Exercise — Return exactly the lines from the one that contains "Image resolution: width=1456" up to the last line of the listing, and nothing else.

Records —
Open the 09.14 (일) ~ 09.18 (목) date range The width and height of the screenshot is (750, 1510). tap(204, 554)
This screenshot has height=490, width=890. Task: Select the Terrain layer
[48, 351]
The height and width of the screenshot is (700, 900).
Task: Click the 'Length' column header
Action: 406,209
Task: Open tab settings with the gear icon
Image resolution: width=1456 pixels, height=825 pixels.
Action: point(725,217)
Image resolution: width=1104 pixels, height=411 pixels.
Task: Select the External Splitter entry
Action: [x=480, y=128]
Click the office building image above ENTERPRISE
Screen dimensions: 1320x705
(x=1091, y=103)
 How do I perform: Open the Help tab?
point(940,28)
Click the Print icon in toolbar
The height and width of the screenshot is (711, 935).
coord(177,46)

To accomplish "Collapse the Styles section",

Expected output —
Image resolution: width=1456 pixels, height=825 pixels.
Action: point(725,217)
Image resolution: width=1104 pixels, height=411 pixels.
Task: Select the External Splitter entry
Action: [x=480, y=128]
Click the office building image above ENTERPRISE
Screen dimensions: 1320x705
(x=1091, y=103)
 How do I perform: Open the Help tab?
point(940,28)
Click the Print icon in toolbar
The height and width of the screenshot is (711, 935).
coord(177,46)

To accomplish "Collapse the Styles section",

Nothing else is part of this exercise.